WORK INSTRUCTION –
Repeat all entries below exactly as shown.

GIVEN DATA –
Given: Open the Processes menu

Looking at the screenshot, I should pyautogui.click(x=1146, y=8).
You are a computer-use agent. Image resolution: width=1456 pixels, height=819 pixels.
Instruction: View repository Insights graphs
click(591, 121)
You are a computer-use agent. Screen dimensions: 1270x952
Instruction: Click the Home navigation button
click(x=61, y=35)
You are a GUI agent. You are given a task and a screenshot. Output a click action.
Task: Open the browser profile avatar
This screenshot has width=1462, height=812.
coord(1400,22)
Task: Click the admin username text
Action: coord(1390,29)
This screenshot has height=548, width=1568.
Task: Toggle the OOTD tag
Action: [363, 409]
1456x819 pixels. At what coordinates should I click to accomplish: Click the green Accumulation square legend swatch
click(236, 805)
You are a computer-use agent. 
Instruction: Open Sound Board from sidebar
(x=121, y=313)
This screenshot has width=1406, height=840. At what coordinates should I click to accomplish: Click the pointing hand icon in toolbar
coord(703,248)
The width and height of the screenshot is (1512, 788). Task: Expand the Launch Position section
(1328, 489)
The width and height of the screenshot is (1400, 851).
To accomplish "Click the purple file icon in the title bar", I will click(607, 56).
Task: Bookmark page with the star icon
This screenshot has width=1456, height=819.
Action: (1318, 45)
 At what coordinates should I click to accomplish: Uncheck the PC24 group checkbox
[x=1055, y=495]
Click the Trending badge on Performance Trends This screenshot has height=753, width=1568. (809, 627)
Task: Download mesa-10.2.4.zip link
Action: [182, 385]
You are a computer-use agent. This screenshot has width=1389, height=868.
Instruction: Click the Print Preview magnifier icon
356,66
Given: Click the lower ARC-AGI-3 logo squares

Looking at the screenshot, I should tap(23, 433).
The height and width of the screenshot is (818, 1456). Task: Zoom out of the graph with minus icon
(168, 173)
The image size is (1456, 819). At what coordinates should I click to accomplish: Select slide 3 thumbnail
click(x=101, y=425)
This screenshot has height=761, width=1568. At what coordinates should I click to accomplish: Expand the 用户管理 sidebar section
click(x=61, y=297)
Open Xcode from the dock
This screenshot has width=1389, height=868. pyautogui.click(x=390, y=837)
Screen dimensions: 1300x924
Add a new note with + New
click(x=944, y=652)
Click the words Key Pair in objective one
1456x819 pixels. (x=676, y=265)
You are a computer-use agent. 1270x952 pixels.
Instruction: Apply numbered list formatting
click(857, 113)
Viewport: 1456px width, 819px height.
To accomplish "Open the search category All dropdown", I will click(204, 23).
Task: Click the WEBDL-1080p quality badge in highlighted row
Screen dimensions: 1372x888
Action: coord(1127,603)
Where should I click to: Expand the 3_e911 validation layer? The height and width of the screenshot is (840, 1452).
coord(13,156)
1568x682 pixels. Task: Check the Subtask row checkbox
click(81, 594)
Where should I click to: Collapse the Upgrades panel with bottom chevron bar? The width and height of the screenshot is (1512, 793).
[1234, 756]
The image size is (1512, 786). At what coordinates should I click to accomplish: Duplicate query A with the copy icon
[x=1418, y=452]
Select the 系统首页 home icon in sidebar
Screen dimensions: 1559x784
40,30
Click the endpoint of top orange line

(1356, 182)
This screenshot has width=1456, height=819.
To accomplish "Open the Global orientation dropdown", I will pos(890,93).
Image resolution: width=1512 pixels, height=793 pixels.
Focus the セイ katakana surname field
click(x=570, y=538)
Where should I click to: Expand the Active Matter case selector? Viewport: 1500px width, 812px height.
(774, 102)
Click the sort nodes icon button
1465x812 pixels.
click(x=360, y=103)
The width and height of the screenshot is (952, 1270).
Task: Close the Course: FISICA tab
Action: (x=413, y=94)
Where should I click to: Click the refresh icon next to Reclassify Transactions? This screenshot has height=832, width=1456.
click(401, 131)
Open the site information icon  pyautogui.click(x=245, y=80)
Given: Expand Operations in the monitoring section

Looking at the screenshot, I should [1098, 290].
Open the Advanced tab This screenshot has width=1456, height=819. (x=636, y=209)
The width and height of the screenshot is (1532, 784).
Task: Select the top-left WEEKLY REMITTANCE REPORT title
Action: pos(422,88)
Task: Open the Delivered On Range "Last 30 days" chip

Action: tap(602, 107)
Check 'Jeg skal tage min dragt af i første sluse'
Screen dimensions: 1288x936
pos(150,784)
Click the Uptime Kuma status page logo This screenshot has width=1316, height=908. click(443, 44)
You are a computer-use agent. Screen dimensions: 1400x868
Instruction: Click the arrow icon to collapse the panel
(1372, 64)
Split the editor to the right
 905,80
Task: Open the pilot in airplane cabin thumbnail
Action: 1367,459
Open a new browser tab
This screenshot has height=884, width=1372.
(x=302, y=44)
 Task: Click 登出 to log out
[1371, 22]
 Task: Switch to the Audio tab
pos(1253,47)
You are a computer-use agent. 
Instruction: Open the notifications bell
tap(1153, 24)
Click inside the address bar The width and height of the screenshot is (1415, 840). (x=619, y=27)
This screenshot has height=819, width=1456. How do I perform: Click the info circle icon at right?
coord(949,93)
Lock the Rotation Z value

SOLUTION TO THE EXERCISE –
Given: Open the Processes menu

Looking at the screenshot, I should pyautogui.click(x=1146, y=8).
You are a computer-use agent. Image resolution: width=1456 pixels, height=819 pixels.
Instruction: View repository Insights graphs
click(591, 121)
You are a computer-use agent. Screen dimensions: 1270x952
Instruction: Click the Home navigation button
click(x=61, y=35)
You are a GUI agent. You are given a task and a screenshot. Output a click action.
Task: Open the browser profile avatar
This screenshot has width=1462, height=812.
coord(1400,22)
Task: Click the admin username text
Action: coord(1390,29)
This screenshot has height=548, width=1568.
Task: Toggle the OOTD tag
Action: [363, 409]
1456x819 pixels. At what coordinates should I click to accomplish: Click the green Accumulation square legend swatch
click(236, 805)
You are a computer-use agent. 
Instruction: Open Sound Board from sidebar
(x=121, y=313)
This screenshot has width=1406, height=840. At what coordinates should I click to accomplish: Click the pointing hand icon in toolbar
coord(703,248)
The width and height of the screenshot is (1512, 788). Task: Expand the Launch Position section
(1328, 489)
The width and height of the screenshot is (1400, 851).
To accomplish "Click the purple file icon in the title bar", I will click(607, 56).
Task: Bookmark page with the star icon
This screenshot has width=1456, height=819.
Action: (1318, 45)
 At what coordinates should I click to accomplish: Uncheck the PC24 group checkbox
[x=1055, y=495]
Click the Trending badge on Performance Trends This screenshot has height=753, width=1568. (809, 627)
Task: Download mesa-10.2.4.zip link
Action: [182, 385]
You are a computer-use agent. This screenshot has width=1389, height=868.
Instruction: Click the Print Preview magnifier icon
356,66
Given: Click the lower ARC-AGI-3 logo squares

Looking at the screenshot, I should tap(23, 433).
The height and width of the screenshot is (818, 1456). Task: Zoom out of the graph with minus icon
(168, 173)
The image size is (1456, 819). At what coordinates should I click to accomplish: Select slide 3 thumbnail
click(x=101, y=425)
This screenshot has height=761, width=1568. At what coordinates should I click to accomplish: Expand the 用户管理 sidebar section
click(x=61, y=297)
Open Xcode from the dock
This screenshot has width=1389, height=868. pyautogui.click(x=390, y=837)
Screen dimensions: 1300x924
Add a new note with + New
click(x=944, y=652)
Click the words Key Pair in objective one
1456x819 pixels. (x=676, y=265)
You are a computer-use agent. 1270x952 pixels.
Instruction: Apply numbered list formatting
click(857, 113)
Viewport: 1456px width, 819px height.
To accomplish "Open the search category All dropdown", I will click(204, 23).
Task: Click the WEBDL-1080p quality badge in highlighted row
Screen dimensions: 1372x888
Action: coord(1127,603)
Where should I click to: Expand the 3_e911 validation layer? The height and width of the screenshot is (840, 1452).
coord(13,156)
1568x682 pixels. Task: Check the Subtask row checkbox
click(81, 594)
Where should I click to: Collapse the Upgrades panel with bottom chevron bar? The width and height of the screenshot is (1512, 793).
[1234, 756]
The image size is (1512, 786). At what coordinates should I click to accomplish: Duplicate query A with the copy icon
[x=1418, y=452]
Select the 系统首页 home icon in sidebar
Screen dimensions: 1559x784
40,30
Click the endpoint of top orange line

(1356, 182)
This screenshot has width=1456, height=819.
To accomplish "Open the Global orientation dropdown", I will pos(890,93).
Image resolution: width=1512 pixels, height=793 pixels.
Focus the セイ katakana surname field
click(x=570, y=538)
Where should I click to: Expand the Active Matter case selector? Viewport: 1500px width, 812px height.
(774, 102)
Click the sort nodes icon button
1465x812 pixels.
click(x=360, y=103)
The width and height of the screenshot is (952, 1270).
Task: Close the Course: FISICA tab
Action: (x=413, y=94)
Where should I click to: Click the refresh icon next to Reclassify Transactions? This screenshot has height=832, width=1456.
click(401, 131)
Open the site information icon  pyautogui.click(x=245, y=80)
Given: Expand Operations in the monitoring section

Looking at the screenshot, I should [1098, 290].
Open the Advanced tab This screenshot has width=1456, height=819. (x=636, y=209)
The width and height of the screenshot is (1532, 784).
Task: Select the top-left WEEKLY REMITTANCE REPORT title
Action: pos(422,88)
Task: Open the Delivered On Range "Last 30 days" chip

Action: tap(602, 107)
Check 'Jeg skal tage min dragt af i første sluse'
Screen dimensions: 1288x936
pos(150,784)
Click the Uptime Kuma status page logo This screenshot has width=1316, height=908. click(443, 44)
You are a computer-use agent. Screen dimensions: 1400x868
Instruction: Click the arrow icon to collapse the panel
(1372, 64)
Split the editor to the right
 905,80
Task: Open the pilot in airplane cabin thumbnail
Action: 1367,459
Open a new browser tab
This screenshot has height=884, width=1372.
(x=302, y=44)
 Task: Click 登出 to log out
[1371, 22]
 Task: Switch to the Audio tab
pos(1253,47)
You are a computer-use agent. 
Instruction: Open the notifications bell
tap(1153, 24)
Click inside the address bar The width and height of the screenshot is (1415, 840). (x=619, y=27)
This screenshot has height=819, width=1456. How do I perform: Click the info circle icon at right?
coord(949,93)
Lock the Rotation Z value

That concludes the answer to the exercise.